One of the most recognisable galls (on oak, at least) is the knopper gall, caused by the cynipid gall wasp Andricus quercuscalicis, and these galls have started to appear on campus (Figs 1-3) on acorns of Quercus robur. Similar to Cynips divisa I mentioned earlier, the knopper gall is caused by the asexual generation of the wasp. The larvae develop their knopper gall through the summer, the galled acorn falls to the ground in the autumn and the adult females emerge in the spring (in the UK about 20-30% don’t emerge during the first spring, but may emerge 1-3 years later). These seek out Turkey oaks (Q. cerris), on which they eggs on the male catkins, forming small conical galls. Males and females emerge from these galls, mate, and the females fly to Q. robur and lay eggs in the newly pollinated flowers, carefully placing each egg between the developing acorn and its cup. Each knopper gall contains one larva, but more than one gall can be formed on an acorn.
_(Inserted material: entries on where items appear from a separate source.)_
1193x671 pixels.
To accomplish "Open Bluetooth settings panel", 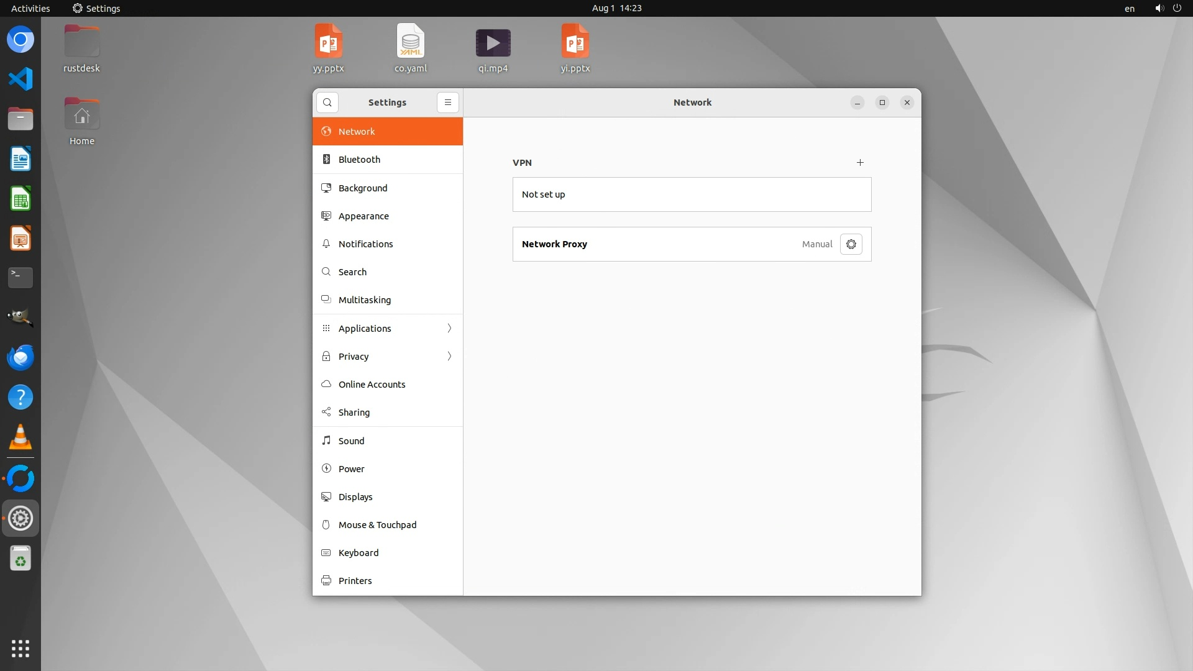I will point(359,160).
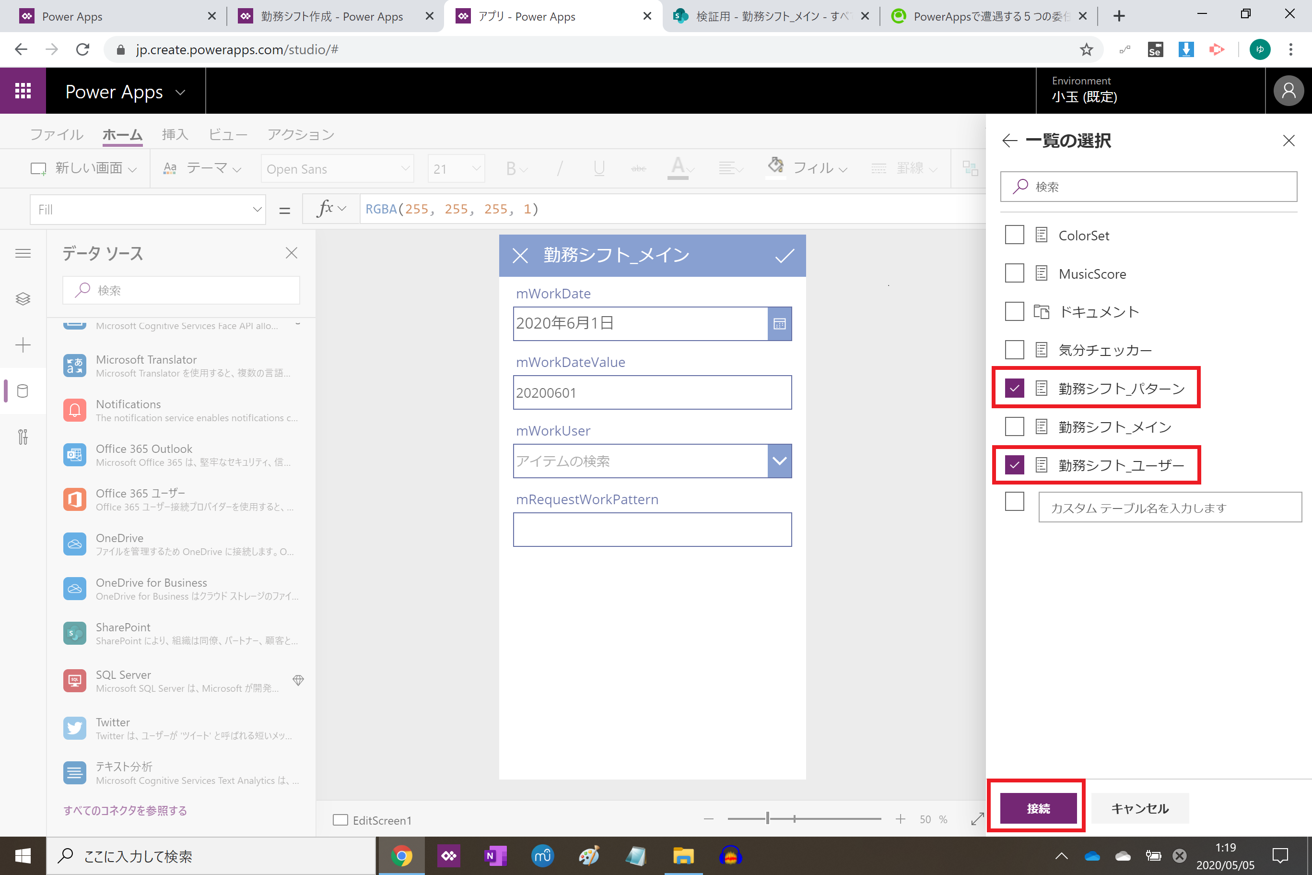Check the 勤務シフト_メイン checkbox

pos(1014,427)
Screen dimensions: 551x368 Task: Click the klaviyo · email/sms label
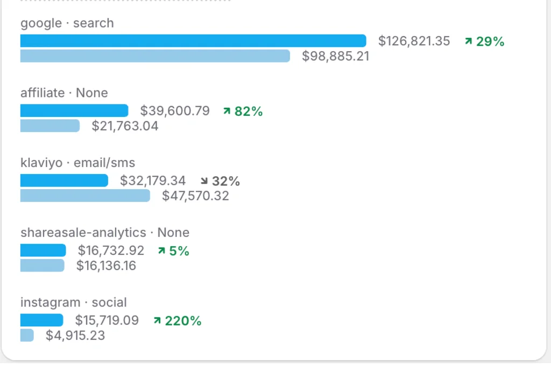77,163
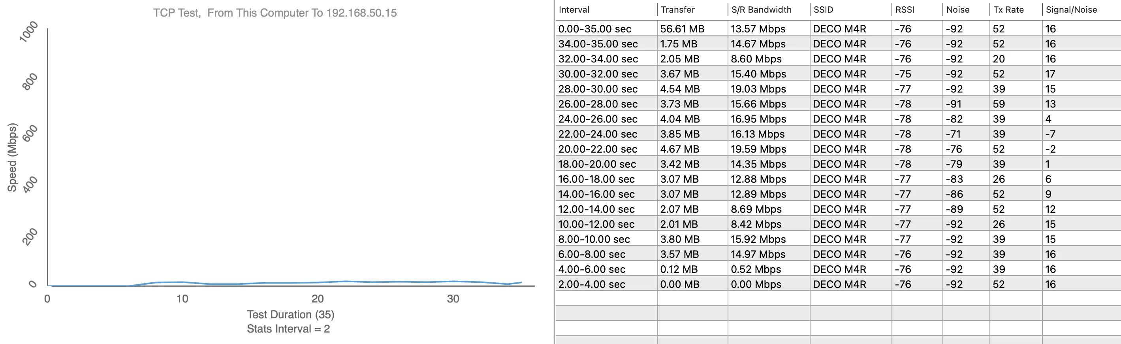Sort by the RSSI column header
The height and width of the screenshot is (344, 1121).
click(905, 10)
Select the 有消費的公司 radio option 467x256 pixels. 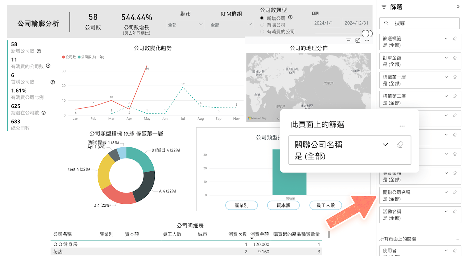pos(262,32)
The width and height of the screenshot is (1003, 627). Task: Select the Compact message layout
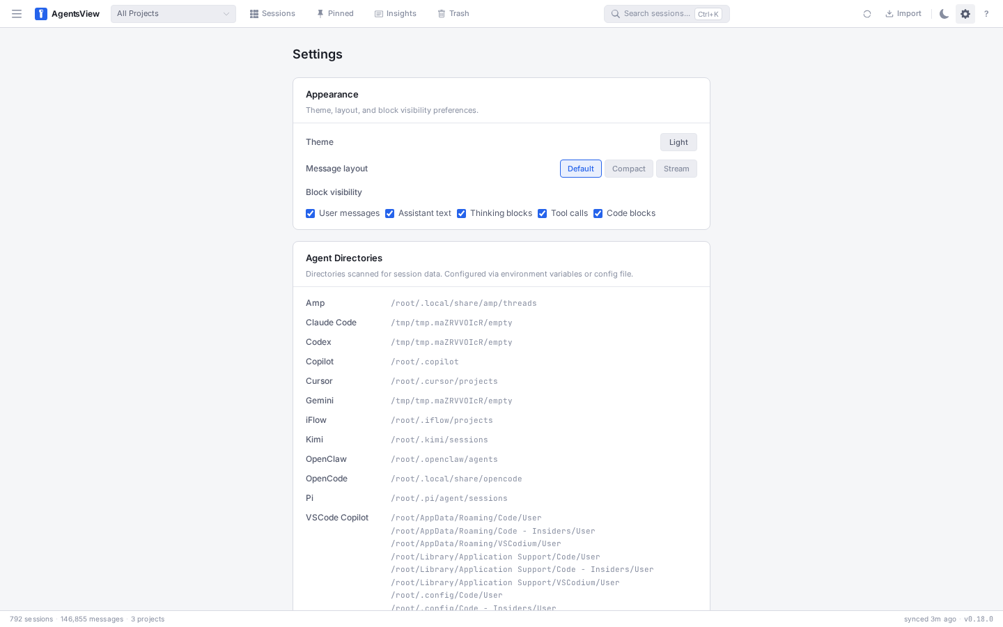click(628, 169)
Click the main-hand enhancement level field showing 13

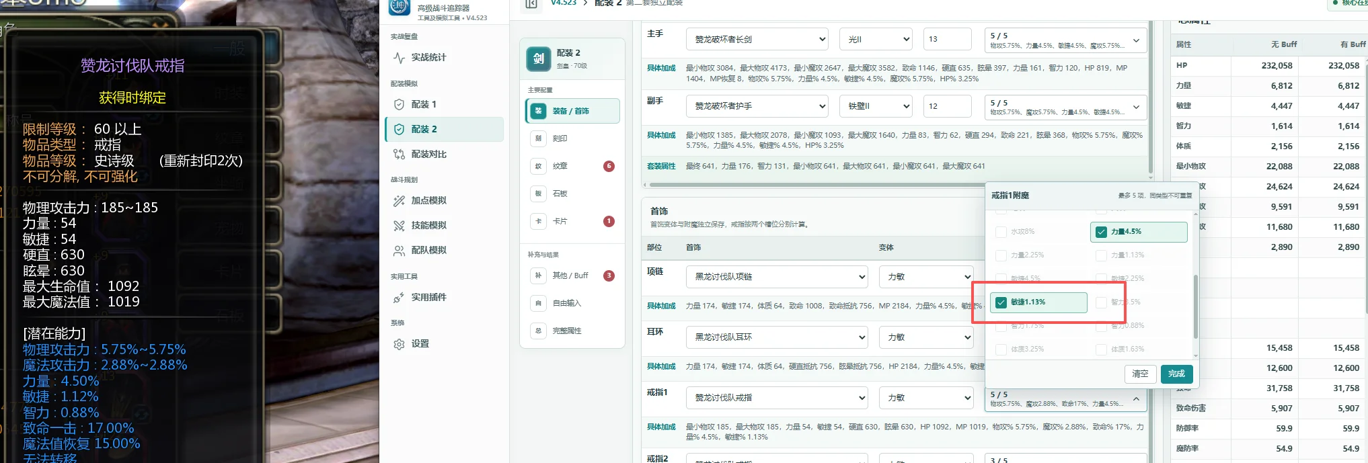tap(947, 39)
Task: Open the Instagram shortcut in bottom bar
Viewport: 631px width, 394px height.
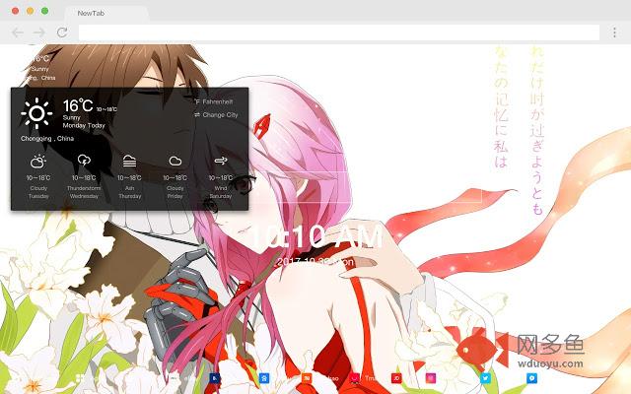Action: click(431, 378)
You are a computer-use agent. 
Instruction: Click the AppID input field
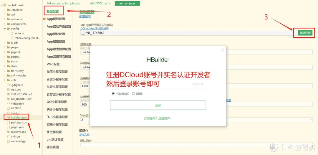click(x=186, y=33)
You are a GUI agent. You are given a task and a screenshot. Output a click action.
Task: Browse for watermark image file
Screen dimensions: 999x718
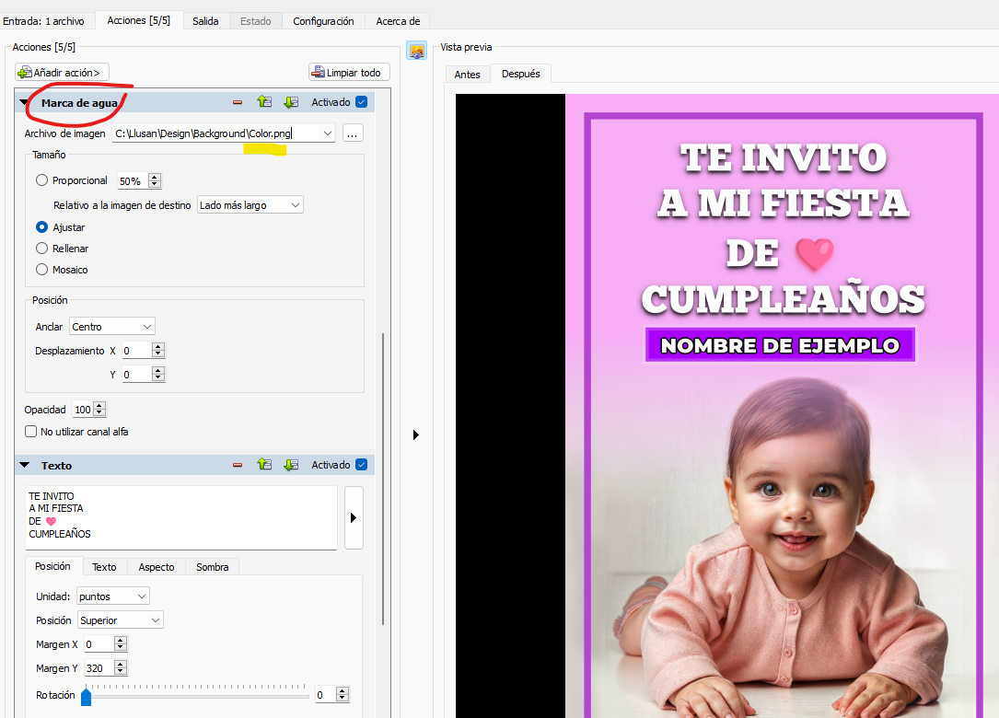tap(352, 133)
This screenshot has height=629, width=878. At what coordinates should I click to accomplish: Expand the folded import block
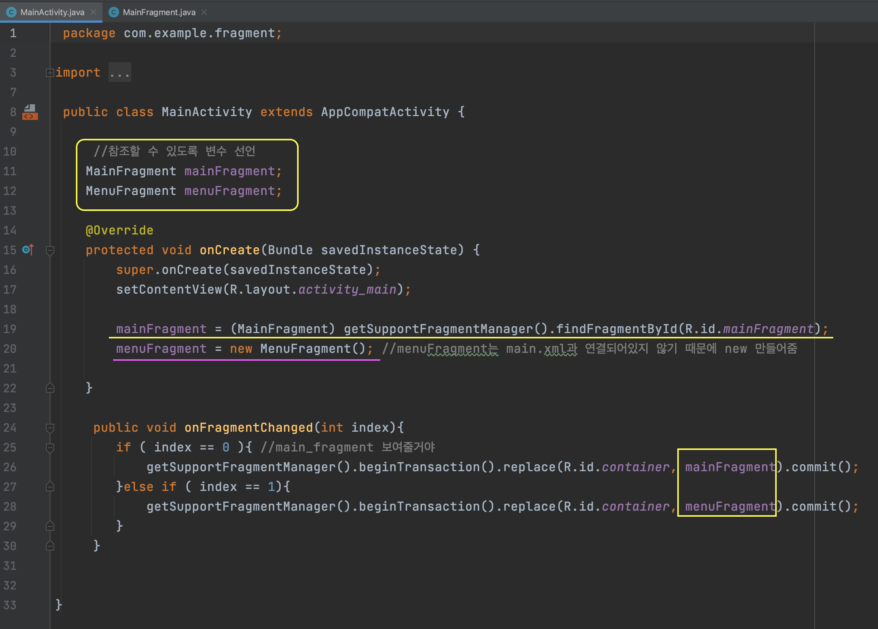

Andricus quercuscalicis is not a native species to the UK, being first recorded in southern England in 1958. It has gradually spread throughout England and in the last 30 years has become quite common in some areas. Indeed, it has spread throughout Europe during the last 300 years from its native SE Europe as Turkey oak became commonly planted as an ornamental, but it did take a long time to cross the English Channel, as Q. cerris was first planted in England in 1735. The knopper gall is less common in northern England, and has not yet been recorded from Scotland, probably due in part to Q. robur being much less common here, and the commoner Q. petraea, not being galled by this wasp. The robur x petraea hybrid is said to be sometimes galled, and thus if you see a galled petraea-like oak, it may be an indication of a hybrid, but without further info we should be careful as this sort of reasoning can become a circular argument.
Unlike many galls, each knopper gall is a different shape (Fig. 4): each galled acorn has a tiny artist-in-residence producing a unique sculpture; the ultimate ‘installation’. If we slice through a developing gall we can see some of its structure (Fig. 5). The cut surface quickly turns brown (the gall contains about 50% tannin), but before this happens we can make out the tiny hole in which the white grub lives, surrounded by white, fleshy nutritive cells, parenchyma with starch grains and vacuoles.
As the gall develops these are continually replaced as they are eaten; when the gall is fully grown the larva will eat all of these cells, out to the woody shell which will develop around the inner gall. The rest of the gall makes up the outer cortex, which contains vascular bundles linking to the plant’s vascular system. Although widely different in shape, other cynipid galls have a similar structure, and in all cases the inner gall is about 2-3mm diameter.
Quercus robur is probably host to the greatest number of galling species in the UK: galls are appearing all the time, for instance it looks like new galls are starting to appear on these oak leaves on campus (Fig. 6), I wonder what they will turn into?